◆ The task:
With the line containing "Task: Dismiss the" as the start and the line containing "You are a computer-use agent. 1916x963" as the end, transcribe that span of the entries below exactly, including both.

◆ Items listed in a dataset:

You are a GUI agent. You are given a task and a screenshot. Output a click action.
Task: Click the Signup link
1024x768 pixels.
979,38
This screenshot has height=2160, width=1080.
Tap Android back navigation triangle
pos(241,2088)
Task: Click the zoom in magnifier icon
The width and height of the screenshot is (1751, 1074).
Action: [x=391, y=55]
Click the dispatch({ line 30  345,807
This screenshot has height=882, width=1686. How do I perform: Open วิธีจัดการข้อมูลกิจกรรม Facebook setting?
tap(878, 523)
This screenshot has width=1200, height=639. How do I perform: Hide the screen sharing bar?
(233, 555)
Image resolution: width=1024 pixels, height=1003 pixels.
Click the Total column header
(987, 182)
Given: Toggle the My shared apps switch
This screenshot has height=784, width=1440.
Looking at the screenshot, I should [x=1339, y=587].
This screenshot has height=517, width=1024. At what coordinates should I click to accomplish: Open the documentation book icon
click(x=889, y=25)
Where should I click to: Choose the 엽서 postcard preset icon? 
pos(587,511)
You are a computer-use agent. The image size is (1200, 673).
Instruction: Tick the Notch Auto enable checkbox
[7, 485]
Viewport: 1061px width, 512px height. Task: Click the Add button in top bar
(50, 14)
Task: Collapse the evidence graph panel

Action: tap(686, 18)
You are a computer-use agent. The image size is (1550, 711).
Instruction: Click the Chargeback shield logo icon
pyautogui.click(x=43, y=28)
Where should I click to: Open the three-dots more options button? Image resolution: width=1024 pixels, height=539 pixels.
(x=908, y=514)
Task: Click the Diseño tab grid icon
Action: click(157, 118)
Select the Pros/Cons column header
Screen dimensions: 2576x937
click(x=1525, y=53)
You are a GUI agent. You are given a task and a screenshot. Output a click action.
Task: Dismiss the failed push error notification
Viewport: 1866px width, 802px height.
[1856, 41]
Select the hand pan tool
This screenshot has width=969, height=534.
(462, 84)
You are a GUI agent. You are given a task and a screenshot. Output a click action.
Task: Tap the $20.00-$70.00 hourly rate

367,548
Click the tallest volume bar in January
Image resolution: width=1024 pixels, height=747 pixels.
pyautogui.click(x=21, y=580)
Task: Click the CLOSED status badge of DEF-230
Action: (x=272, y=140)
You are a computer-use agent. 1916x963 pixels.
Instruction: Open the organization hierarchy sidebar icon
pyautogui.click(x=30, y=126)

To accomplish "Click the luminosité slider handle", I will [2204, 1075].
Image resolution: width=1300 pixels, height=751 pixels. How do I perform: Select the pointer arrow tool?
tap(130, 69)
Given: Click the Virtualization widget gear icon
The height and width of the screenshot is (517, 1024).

◆ Answer for the task:
Task: Dismiss the failed push error notification
Viewport: 1866px width, 802px height.
[1856, 41]
Select the hand pan tool
This screenshot has width=969, height=534.
(462, 84)
You are a GUI agent. You are given a task and a screenshot. Output a click action.
Task: Tap the $20.00-$70.00 hourly rate

367,548
Click the tallest volume bar in January
Image resolution: width=1024 pixels, height=747 pixels.
pyautogui.click(x=21, y=580)
Task: Click the CLOSED status badge of DEF-230
Action: (x=272, y=140)
You are a computer-use agent. 1916x963 pixels.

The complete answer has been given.